Output the entries below exactly, from the first line to the line holding "The width and height of the screenshot is (900, 1316).", both included.

········

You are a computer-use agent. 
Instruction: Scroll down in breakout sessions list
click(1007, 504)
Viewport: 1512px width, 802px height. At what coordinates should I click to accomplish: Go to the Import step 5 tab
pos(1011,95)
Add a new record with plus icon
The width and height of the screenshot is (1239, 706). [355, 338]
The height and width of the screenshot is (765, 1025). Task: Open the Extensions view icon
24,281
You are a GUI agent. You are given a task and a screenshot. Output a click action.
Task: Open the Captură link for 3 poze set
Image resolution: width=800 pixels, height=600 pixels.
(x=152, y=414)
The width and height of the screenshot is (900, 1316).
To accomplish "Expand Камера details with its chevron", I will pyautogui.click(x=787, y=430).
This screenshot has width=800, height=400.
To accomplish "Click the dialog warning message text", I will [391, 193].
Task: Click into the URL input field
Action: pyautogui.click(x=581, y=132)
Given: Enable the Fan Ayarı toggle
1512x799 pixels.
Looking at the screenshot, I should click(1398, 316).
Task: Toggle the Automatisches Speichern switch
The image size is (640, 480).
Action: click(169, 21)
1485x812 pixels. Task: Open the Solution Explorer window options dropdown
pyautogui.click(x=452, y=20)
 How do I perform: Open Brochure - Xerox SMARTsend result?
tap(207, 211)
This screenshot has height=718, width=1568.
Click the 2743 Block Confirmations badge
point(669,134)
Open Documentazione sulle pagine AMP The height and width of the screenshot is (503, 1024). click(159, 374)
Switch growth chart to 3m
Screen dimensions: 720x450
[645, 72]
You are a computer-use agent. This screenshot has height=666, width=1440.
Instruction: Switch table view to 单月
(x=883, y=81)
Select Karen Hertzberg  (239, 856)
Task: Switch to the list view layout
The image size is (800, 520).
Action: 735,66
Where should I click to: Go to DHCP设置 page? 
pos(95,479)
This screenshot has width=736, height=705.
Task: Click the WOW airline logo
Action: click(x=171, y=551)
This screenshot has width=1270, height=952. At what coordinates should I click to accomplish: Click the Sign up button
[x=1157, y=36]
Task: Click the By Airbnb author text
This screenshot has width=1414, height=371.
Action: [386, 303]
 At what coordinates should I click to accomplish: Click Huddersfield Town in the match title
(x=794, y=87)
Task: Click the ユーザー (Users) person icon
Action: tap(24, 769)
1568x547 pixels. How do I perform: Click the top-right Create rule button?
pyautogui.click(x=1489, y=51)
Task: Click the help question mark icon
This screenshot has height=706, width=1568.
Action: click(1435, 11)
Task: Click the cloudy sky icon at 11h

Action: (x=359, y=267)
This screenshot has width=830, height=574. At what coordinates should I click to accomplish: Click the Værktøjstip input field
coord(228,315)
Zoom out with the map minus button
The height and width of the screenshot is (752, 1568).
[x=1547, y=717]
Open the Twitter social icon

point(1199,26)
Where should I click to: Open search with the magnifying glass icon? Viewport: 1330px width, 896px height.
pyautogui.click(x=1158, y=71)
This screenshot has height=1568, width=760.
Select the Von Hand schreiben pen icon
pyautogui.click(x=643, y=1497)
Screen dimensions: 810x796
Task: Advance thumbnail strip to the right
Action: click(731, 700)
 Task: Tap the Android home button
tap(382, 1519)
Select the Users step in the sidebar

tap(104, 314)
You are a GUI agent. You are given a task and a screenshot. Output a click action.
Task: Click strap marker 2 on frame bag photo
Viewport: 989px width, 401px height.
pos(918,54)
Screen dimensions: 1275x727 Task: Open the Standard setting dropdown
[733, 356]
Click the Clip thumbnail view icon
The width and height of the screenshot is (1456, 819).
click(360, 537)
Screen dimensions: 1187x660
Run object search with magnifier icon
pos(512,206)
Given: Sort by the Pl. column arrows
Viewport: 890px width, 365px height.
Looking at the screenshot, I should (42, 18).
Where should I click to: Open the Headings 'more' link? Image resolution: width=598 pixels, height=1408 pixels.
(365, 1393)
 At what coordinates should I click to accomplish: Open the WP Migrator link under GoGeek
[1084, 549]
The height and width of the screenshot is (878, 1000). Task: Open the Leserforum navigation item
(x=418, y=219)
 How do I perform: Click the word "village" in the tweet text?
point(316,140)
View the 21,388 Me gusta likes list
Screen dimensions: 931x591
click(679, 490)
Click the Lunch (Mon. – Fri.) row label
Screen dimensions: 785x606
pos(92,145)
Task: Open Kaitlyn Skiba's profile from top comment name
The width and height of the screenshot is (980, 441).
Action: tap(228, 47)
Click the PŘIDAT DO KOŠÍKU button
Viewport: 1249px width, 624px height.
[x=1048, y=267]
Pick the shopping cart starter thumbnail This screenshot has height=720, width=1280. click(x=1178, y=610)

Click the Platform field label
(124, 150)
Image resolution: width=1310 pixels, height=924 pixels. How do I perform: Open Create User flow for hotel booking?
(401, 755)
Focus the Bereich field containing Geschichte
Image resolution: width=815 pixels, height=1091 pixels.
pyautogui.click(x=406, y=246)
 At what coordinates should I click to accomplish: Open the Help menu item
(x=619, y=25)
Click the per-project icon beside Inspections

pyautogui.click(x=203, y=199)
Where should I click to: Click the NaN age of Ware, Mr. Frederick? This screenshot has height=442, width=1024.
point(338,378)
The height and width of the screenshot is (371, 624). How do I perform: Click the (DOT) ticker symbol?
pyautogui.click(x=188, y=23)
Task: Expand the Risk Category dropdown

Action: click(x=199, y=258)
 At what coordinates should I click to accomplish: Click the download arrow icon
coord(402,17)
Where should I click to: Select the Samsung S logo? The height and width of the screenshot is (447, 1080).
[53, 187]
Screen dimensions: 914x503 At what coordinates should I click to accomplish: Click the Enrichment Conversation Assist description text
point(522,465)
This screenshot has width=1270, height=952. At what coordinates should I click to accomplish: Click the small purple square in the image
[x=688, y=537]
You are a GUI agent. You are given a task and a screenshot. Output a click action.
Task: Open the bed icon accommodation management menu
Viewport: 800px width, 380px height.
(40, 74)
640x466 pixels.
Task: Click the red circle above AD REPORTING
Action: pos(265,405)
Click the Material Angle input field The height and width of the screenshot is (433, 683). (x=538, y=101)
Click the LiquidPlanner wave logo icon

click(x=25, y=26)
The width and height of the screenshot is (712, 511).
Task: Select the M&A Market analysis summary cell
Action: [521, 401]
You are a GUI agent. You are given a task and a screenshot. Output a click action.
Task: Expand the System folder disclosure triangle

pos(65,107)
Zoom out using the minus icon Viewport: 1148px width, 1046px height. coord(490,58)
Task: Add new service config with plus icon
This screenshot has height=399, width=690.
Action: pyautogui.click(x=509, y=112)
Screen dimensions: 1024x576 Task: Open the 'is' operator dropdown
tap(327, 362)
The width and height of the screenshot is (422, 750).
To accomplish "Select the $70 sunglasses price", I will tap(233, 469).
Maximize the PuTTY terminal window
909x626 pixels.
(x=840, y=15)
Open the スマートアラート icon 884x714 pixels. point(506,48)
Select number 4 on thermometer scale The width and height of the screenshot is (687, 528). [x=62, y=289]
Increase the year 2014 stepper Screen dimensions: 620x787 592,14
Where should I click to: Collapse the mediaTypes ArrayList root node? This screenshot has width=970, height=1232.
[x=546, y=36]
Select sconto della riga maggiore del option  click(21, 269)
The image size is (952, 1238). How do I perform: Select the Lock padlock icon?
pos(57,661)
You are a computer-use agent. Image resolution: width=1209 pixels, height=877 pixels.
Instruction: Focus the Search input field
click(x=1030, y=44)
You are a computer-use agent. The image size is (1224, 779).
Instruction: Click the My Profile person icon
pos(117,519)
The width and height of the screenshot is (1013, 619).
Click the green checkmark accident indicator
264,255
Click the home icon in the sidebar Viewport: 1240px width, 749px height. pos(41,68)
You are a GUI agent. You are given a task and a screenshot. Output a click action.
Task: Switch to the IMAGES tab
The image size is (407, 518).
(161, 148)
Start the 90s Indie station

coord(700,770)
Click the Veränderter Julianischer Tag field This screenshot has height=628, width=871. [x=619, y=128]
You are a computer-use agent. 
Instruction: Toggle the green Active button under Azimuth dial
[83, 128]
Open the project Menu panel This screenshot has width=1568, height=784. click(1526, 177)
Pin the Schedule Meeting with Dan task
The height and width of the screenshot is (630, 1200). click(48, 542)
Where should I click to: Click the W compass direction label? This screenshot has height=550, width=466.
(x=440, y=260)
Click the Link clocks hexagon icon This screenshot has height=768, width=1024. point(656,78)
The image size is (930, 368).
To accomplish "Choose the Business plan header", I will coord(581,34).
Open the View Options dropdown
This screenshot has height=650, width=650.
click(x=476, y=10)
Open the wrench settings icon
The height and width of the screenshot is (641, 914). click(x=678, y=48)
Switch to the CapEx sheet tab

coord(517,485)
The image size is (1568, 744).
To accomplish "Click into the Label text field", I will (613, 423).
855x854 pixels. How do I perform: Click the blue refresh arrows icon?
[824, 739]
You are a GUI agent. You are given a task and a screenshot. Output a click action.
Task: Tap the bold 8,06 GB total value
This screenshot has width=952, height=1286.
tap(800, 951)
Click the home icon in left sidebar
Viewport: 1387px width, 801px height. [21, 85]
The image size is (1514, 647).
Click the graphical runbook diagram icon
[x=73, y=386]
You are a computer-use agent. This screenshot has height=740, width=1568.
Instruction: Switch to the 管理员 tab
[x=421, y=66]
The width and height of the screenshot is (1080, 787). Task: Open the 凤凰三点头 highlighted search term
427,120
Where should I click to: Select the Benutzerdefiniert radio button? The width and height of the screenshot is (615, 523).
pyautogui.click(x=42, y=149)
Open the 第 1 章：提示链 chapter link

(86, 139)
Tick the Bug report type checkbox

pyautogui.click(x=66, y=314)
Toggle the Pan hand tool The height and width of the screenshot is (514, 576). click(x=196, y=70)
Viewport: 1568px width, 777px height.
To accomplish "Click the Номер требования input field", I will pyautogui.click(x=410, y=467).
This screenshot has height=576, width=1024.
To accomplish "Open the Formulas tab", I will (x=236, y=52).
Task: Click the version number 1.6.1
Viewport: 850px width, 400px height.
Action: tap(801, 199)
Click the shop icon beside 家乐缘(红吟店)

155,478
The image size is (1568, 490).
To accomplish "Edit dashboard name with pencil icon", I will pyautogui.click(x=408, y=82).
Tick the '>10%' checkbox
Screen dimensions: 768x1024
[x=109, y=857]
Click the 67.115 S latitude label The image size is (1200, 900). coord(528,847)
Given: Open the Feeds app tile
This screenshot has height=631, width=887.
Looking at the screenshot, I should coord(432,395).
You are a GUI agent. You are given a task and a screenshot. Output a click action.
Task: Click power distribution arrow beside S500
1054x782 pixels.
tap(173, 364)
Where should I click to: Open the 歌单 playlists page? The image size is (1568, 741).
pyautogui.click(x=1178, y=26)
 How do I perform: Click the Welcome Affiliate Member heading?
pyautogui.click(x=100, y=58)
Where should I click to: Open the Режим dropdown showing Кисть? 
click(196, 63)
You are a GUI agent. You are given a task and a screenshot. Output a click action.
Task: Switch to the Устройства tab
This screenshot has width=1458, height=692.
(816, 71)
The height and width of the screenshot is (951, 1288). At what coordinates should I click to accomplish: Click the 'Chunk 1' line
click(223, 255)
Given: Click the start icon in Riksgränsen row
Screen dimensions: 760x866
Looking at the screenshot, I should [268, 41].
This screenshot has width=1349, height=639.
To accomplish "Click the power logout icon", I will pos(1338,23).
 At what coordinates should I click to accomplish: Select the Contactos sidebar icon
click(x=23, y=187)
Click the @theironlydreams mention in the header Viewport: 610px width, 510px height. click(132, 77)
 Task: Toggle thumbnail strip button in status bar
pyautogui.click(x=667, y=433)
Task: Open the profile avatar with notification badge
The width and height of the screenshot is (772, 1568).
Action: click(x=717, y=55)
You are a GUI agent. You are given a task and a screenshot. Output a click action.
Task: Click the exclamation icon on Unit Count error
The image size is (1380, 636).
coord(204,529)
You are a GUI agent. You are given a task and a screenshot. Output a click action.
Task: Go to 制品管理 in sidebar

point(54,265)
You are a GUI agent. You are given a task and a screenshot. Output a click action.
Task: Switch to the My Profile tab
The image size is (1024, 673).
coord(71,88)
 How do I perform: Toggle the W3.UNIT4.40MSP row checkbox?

········

• [ANSWER TO THIS PROBLEM]:
You are a computer-use agent. 
Instruction: Scroll down in breakout sessions list
click(1007, 504)
Viewport: 1512px width, 802px height. At what coordinates should I click to accomplish: Go to the Import step 5 tab
pos(1011,95)
Add a new record with plus icon
The width and height of the screenshot is (1239, 706). [355, 338]
The height and width of the screenshot is (765, 1025). Task: Open the Extensions view icon
24,281
You are a GUI agent. You are given a task and a screenshot. Output a click action.
Task: Open the Captură link for 3 poze set
Image resolution: width=800 pixels, height=600 pixels.
(x=152, y=414)
The width and height of the screenshot is (900, 1316).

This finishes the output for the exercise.